Полицейские переглянулись, явно не ожидая того, что тайна Луи до сих пор никому неизвестна. Говоривший снова откашлялся, и подтолкнув Луи в спину тяжелой рукой:
– Не стоило бы говорить такое при даме, но уже прошу меня простить. С этого дня лорд Луи Трой Томлинсон, двадцати трех лет отроду, проходит по делу о развращении несовершеннолетнего Уильяма Блэкроуда.
Комментарий к 21.
ту-ду-ду-дум. вы хотели тайну Луи? Держите
========== 22. ==========
– Объясните мне еще раз толком, что произошло? Какой несовершеннолетний? Какое совращение? Луи? Это правда? Луи, посмотри мне в глаза.
Лиам возвышался над Луи, как суровый отец. Эрика отошла в сторону, давая семейной сцене разыгрываться без ее участия. Боже мой, что это за несчастья одно за другим навалились на этот дом… Так вот, значит, что у него за тайна, которую он так боялся раскрыть…

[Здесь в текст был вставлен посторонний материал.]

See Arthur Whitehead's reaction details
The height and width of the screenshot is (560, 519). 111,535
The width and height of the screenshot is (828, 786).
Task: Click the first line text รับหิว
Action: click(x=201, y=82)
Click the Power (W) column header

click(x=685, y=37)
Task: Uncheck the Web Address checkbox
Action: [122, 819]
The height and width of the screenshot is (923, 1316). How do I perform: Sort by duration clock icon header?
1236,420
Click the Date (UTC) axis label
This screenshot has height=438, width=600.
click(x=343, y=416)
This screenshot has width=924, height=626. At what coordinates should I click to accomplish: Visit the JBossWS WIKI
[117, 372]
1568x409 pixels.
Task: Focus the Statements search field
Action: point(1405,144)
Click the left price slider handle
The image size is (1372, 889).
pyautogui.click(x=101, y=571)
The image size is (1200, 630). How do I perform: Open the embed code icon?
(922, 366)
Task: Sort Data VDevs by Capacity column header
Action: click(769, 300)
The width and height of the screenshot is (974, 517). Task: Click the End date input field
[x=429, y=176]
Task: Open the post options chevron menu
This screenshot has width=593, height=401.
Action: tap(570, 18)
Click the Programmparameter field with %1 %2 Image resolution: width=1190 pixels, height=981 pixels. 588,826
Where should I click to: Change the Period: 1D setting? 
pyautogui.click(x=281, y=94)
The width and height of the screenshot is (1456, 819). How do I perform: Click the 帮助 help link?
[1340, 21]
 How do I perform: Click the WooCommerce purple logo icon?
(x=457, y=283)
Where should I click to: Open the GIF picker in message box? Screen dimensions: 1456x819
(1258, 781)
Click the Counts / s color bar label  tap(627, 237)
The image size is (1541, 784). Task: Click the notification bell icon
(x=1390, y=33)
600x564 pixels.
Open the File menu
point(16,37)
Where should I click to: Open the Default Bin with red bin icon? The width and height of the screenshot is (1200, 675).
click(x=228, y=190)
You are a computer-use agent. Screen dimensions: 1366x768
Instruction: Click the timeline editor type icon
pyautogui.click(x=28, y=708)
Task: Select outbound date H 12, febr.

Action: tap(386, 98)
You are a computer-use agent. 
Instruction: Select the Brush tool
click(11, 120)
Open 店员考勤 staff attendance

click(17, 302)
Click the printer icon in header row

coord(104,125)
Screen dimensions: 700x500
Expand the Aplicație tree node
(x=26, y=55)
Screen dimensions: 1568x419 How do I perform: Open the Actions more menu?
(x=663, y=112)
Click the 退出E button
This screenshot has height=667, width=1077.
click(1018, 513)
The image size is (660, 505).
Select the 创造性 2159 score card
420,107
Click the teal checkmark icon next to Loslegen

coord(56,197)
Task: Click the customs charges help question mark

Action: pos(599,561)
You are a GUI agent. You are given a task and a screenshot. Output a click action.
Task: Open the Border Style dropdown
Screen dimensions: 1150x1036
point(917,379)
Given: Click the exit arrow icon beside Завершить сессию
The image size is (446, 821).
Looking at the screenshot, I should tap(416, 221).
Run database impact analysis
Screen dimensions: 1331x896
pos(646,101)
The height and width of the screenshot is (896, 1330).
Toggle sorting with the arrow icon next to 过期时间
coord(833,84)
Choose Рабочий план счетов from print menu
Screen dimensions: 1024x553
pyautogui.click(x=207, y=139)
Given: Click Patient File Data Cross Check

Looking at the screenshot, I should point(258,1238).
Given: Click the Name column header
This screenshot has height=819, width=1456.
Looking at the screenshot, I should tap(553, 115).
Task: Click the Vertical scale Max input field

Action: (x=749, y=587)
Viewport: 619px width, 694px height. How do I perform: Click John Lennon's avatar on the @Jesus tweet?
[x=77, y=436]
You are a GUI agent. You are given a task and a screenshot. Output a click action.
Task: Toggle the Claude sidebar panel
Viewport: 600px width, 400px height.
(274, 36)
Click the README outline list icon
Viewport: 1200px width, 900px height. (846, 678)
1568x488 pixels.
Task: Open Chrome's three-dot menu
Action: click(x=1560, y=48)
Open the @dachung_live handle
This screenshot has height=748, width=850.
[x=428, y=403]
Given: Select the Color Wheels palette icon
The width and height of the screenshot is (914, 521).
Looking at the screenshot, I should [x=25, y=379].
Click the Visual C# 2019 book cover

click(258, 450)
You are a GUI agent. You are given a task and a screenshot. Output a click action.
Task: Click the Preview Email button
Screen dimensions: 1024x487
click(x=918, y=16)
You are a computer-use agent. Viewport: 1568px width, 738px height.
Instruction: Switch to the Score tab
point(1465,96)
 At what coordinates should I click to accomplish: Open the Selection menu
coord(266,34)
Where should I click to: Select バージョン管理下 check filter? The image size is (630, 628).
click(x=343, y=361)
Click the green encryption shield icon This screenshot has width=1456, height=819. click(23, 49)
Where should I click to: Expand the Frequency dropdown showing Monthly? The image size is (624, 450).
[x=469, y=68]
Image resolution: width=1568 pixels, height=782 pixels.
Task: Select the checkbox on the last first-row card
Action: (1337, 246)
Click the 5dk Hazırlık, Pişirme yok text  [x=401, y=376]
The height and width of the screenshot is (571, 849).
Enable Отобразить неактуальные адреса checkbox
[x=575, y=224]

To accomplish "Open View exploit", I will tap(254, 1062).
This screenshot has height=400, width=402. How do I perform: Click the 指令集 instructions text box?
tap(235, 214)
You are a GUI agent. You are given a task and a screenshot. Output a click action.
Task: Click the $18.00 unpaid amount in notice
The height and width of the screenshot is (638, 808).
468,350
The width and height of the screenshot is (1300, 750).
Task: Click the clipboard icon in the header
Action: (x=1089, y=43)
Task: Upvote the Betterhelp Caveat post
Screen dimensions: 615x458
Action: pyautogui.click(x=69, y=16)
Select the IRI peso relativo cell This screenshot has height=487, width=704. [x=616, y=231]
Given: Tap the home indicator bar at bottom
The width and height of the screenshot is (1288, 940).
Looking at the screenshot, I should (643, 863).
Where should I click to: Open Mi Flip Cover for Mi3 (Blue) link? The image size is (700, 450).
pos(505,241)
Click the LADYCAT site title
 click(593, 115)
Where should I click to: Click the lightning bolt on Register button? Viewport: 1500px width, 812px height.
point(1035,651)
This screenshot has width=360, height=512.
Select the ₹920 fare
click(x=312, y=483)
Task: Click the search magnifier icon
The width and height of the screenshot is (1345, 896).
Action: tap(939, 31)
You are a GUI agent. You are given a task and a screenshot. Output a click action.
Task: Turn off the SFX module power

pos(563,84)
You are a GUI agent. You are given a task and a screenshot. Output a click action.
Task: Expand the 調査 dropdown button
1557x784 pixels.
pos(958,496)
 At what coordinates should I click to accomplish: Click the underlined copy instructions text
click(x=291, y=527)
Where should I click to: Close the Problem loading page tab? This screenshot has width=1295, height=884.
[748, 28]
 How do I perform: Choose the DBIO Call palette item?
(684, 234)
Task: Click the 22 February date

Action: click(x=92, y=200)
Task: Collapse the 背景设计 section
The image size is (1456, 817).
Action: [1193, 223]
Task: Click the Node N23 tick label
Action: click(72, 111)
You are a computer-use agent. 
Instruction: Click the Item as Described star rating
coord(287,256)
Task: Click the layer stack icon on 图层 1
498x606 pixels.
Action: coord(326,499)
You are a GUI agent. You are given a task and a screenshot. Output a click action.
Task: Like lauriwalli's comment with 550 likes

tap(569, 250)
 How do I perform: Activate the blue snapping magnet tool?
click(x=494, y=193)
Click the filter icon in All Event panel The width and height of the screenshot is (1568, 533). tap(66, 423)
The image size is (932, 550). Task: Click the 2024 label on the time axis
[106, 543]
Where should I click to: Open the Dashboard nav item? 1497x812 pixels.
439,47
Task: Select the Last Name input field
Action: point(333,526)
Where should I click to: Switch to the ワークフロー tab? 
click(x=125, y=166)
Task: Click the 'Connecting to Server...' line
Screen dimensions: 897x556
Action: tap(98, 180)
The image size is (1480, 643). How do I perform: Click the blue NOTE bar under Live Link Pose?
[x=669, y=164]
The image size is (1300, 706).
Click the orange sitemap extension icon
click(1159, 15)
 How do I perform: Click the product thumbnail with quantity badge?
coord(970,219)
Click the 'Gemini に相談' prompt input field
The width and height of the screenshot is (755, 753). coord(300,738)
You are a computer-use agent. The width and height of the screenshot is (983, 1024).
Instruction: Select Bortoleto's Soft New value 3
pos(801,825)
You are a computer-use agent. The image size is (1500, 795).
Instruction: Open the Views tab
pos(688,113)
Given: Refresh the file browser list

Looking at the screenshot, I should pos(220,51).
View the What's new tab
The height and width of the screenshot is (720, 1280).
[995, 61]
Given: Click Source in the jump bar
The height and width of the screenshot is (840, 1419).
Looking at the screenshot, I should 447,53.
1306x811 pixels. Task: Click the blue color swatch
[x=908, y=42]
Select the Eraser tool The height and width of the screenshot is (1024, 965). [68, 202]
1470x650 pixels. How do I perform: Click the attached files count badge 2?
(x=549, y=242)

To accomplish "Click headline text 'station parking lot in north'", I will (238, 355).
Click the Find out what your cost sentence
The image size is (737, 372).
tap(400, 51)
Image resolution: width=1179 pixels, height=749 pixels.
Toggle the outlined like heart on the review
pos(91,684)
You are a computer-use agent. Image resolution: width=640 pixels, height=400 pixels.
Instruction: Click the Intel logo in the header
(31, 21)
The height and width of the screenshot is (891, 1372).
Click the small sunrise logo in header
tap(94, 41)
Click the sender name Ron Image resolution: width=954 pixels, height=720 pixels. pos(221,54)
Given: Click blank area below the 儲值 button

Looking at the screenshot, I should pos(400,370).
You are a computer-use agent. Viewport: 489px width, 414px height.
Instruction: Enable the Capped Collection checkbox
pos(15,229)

– Луи, посмотри на меня. Это правда?!
– Да, Лиам. Это правда.
Лорд Пейн так сильно выдохнул, что даже покачнулся на носках. Полицейские по-прежнему не сводили глаз с Луи, словно боялись, что он может неожиданно вырваться от них и убежать. Но даже если бы это было возможным, лорд Томлинсон бы этого не сделал. Он был так унижен, так раздавлен, что находил в себе сил только для того, чтобы стоять, потупив глаза и утирая рукой кровь, лившуюся из носа.
– Что ж… – протянул Лиам, снова сжимая кулаки, – и что теперь с ним будет?
– Мистер… Сэр… Простите, напомните, пожалуйста, Вашу фамилию.
– Пейн. Лорд Лиам Пейн.
– Так Вы не брат ему? – спросил толстый полицейский, подозрительно косясь на Луи.
– Кузен. Но других родственников, ближе меня, у него нет. Поэтому можете обращаться ко мне, как к брату.
– Хорош братец тогда. Вы только посмотрите! – второй полицейский схватил Луи за ворот рубашки и встряхнул, – ты, подними глаза, когда брат стоит перед тобой! Ух, повесил бы тебя собственными руками! Простите, сэр, – он снова обратился к Лиаму, – я не представился. Моя фамилия Робертсон, я капитан полиции. Нас вызвал мистер Блэкроуд. Наконец-то отец раскрыл глаза на эту гнусность! Ну, отвечай, подлец, долго это у вас продолжалось?!
– Это не ваше дело, – резко сказал Луи, стараясь скинуть с плеча руку полицейского, – я буду говорить только на суде.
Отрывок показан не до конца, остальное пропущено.